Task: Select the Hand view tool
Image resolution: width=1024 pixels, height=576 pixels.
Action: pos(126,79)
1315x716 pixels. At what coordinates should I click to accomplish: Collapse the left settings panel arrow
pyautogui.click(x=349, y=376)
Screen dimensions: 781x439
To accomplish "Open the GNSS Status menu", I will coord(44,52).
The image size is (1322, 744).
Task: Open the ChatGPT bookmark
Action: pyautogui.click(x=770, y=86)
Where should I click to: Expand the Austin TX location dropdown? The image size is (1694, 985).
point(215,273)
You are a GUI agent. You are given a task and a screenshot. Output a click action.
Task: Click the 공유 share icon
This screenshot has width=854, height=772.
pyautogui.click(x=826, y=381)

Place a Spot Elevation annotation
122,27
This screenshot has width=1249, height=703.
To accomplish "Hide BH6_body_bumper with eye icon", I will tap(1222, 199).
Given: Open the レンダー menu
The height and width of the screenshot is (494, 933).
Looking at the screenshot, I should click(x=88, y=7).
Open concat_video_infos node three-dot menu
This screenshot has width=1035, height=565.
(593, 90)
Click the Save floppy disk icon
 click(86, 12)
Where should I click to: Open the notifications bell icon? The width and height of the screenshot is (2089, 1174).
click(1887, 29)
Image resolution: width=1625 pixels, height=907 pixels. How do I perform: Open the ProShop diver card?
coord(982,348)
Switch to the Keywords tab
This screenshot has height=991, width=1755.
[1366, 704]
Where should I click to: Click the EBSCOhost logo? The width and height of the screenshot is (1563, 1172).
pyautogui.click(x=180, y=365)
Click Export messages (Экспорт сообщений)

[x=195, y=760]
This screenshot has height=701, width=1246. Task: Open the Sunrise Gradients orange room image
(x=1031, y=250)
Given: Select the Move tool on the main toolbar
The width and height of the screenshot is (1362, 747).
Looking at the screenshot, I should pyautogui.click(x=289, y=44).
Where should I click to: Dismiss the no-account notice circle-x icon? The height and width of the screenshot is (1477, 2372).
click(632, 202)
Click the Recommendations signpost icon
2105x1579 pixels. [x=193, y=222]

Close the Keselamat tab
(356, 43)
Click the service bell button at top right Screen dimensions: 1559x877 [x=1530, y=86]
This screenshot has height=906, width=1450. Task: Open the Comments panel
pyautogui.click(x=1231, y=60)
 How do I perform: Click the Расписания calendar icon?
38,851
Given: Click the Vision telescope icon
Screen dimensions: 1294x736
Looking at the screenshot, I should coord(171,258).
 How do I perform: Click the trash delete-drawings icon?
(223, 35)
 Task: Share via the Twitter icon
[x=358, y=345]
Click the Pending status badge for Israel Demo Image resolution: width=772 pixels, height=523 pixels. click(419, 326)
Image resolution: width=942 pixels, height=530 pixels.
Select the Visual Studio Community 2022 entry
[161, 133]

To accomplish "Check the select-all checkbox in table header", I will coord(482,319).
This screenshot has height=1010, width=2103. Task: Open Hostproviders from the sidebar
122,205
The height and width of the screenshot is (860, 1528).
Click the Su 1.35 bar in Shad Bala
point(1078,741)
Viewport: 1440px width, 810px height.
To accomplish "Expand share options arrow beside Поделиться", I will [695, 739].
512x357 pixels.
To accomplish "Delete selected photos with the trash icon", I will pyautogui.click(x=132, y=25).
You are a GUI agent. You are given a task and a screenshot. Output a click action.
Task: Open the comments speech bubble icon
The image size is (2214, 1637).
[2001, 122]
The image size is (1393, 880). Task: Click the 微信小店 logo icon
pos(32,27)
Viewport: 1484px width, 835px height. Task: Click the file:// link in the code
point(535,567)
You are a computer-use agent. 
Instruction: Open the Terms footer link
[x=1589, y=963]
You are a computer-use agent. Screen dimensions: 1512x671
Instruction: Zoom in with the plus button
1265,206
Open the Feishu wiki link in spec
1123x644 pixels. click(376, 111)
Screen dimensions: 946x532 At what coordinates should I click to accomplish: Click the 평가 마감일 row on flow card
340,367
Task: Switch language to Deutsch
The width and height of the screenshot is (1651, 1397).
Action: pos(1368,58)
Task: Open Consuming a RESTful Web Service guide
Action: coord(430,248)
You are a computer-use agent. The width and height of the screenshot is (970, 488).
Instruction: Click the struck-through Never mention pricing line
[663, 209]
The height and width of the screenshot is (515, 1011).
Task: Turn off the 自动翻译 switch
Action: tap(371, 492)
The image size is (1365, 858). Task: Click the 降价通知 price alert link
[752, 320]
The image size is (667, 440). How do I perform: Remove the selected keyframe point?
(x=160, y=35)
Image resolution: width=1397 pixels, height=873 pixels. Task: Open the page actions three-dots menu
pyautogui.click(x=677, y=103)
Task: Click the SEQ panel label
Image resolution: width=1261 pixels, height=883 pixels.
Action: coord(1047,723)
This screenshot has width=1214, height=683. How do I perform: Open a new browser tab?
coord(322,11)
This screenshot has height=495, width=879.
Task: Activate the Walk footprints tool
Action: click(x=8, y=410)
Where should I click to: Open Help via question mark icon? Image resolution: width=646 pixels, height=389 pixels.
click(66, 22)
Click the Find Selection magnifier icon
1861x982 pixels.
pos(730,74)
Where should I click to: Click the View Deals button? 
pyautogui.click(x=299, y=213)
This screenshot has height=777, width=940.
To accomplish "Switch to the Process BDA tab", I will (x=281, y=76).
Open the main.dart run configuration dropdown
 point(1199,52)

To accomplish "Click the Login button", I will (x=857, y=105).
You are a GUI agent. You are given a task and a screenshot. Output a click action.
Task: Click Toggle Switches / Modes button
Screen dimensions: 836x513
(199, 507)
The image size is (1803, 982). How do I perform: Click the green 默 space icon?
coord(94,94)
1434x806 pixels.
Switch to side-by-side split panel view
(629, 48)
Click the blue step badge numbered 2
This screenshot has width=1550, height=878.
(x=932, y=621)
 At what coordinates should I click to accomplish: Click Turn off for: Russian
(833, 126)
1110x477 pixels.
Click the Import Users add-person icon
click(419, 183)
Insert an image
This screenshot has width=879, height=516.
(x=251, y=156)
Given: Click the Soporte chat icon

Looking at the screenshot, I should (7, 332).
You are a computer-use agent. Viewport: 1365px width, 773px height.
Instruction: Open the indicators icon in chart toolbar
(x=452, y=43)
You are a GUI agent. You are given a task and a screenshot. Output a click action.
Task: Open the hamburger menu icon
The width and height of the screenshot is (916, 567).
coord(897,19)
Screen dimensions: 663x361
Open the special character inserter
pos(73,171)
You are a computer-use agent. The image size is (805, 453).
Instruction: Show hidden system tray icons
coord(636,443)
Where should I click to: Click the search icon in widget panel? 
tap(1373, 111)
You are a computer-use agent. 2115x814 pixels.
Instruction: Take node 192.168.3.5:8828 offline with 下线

- What is needed -
Find each line in the material above that carries the string "agent", and copy it.

- Solved exercise -
You are a GUI agent. You are given a task and a screenshot. Output a click action.
You are a GUI agent. You are given a task and a screenshot. Output a click action.
You are a computer-use agent. 
You are a computer-use agent. Screen dimensions: 1512x671
You are a computer-use agent. The width and height of the screenshot is (970, 488).
You are a GUI agent. You are given a task and a screenshot. Output a click action.
You are a computer-use agent. Viewport: 1365px width, 773px height.
You are a GUI agent. You are given a task and a screenshot. Output a click action.
You are a computer-use agent. The image size is (805, 453).
You are a computer-use agent. 2115x814 pixels.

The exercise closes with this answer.